(Beginning of RECORDS FOR THIS EXERCISE)
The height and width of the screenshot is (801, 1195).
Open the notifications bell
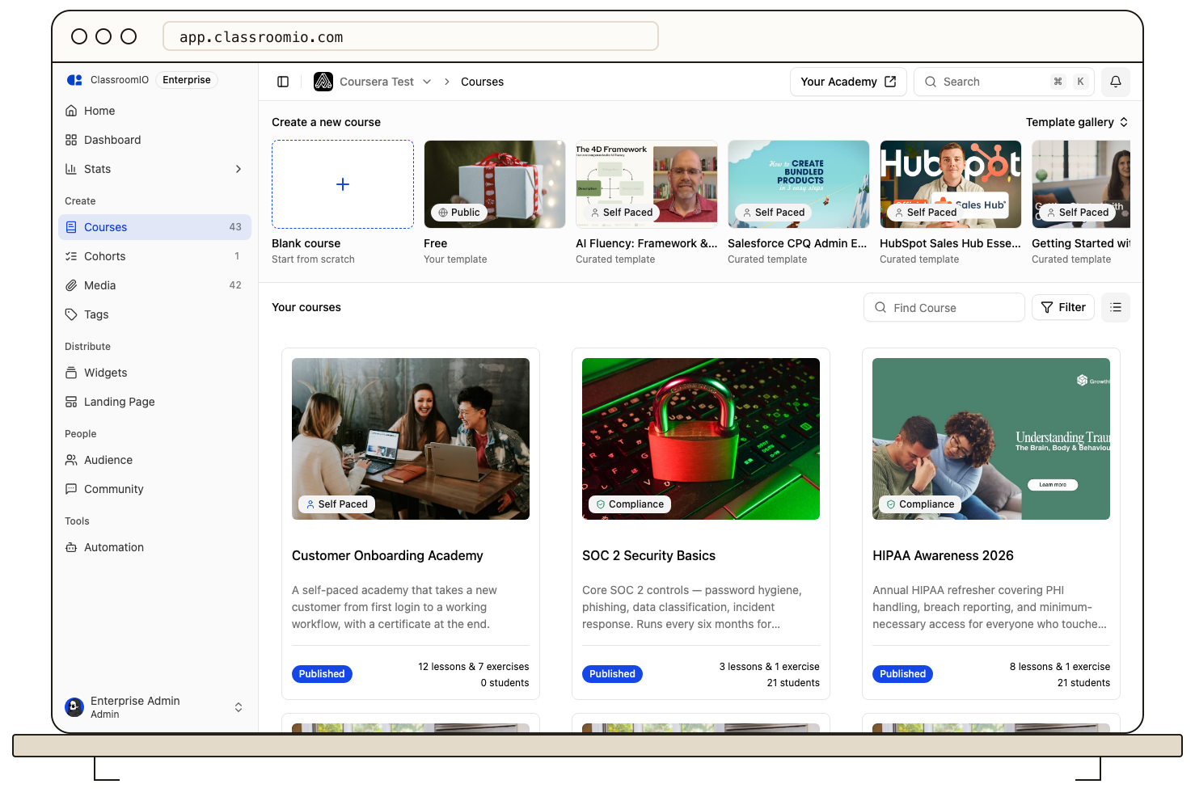click(1116, 82)
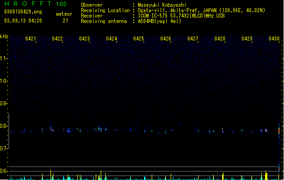Click the tall yellow bar near 0422
The width and height of the screenshot is (284, 180).
point(51,175)
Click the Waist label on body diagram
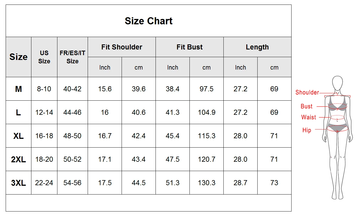 point(309,117)
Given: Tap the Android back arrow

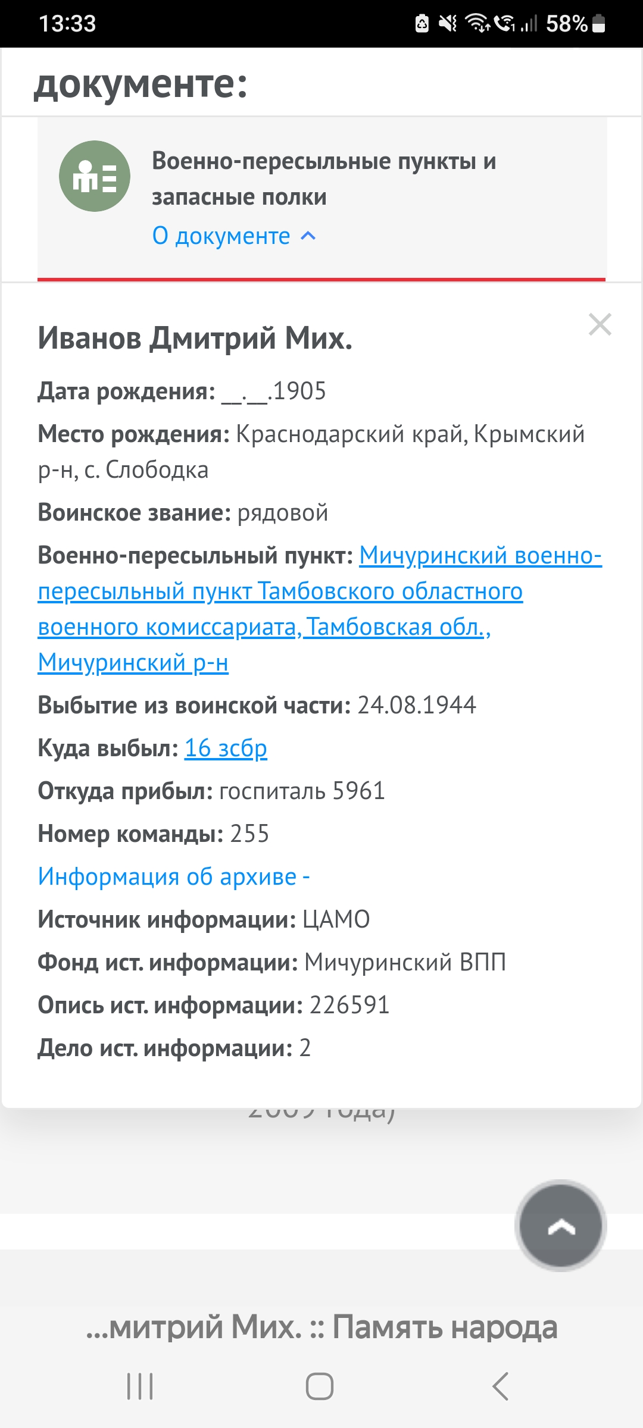Looking at the screenshot, I should point(500,1386).
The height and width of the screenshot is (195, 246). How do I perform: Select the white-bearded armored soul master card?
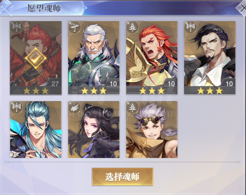coord(94,58)
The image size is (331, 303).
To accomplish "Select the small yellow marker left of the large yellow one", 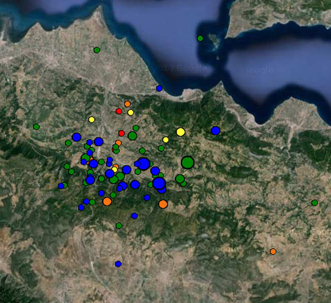I will click(166, 139).
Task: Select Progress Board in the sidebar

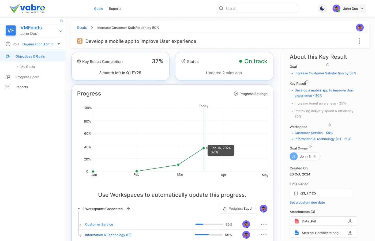Action: [27, 77]

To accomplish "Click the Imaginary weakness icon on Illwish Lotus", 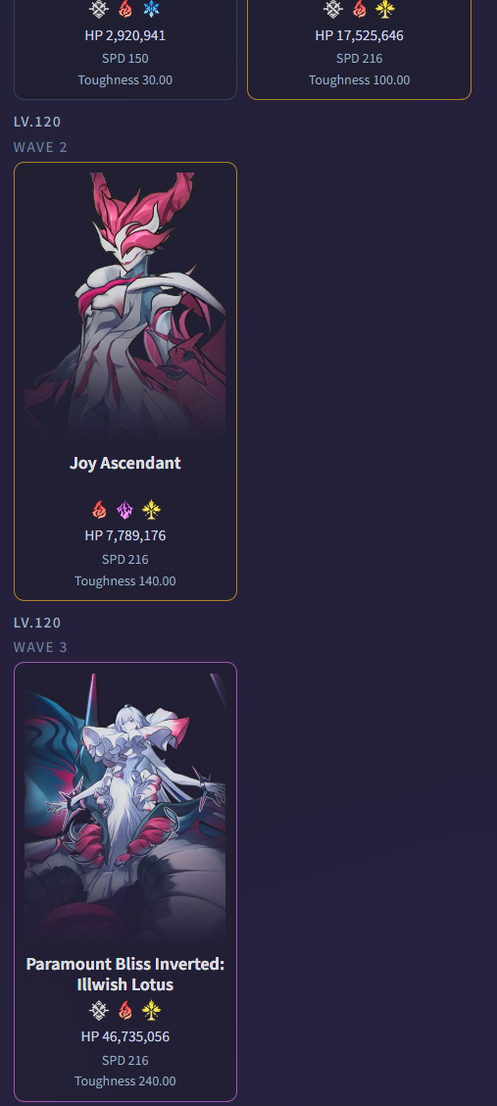I will [x=151, y=1011].
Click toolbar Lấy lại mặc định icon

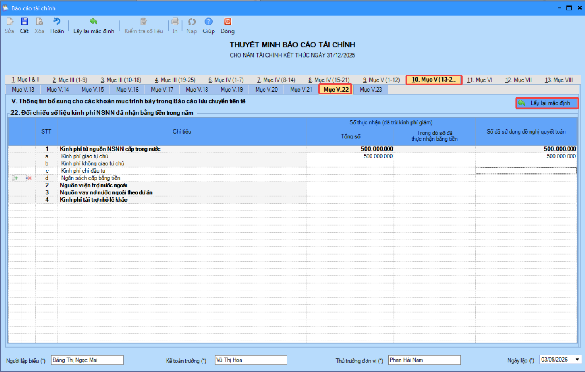coord(94,22)
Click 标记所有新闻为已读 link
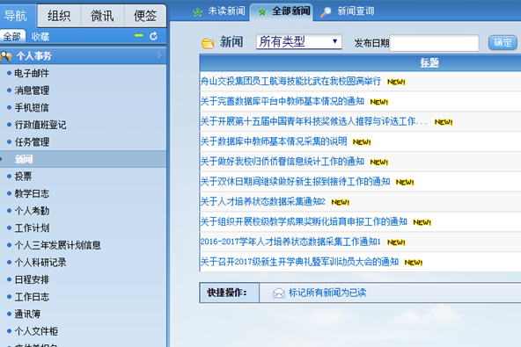The height and width of the screenshot is (347, 521). [x=327, y=293]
(End of RECORDS FOR THIS EXERCISE)
■ **EXERCISE AIM**:
Please set down, exactly and with no pictures, the lines in the entries above starting at the one holding "Given: Tap the Android back arrow" and ending at the one holding "The image size is (331, 303).", ends included.

■ **ANSWER TO THE EXERCISE**:
Given: Tap the Android back arrow

Looking at the screenshot, I should point(500,1386).
The height and width of the screenshot is (195, 246). How do I perform: Select the white-bearded armored soul master card?
coord(94,58)
The image size is (331, 303).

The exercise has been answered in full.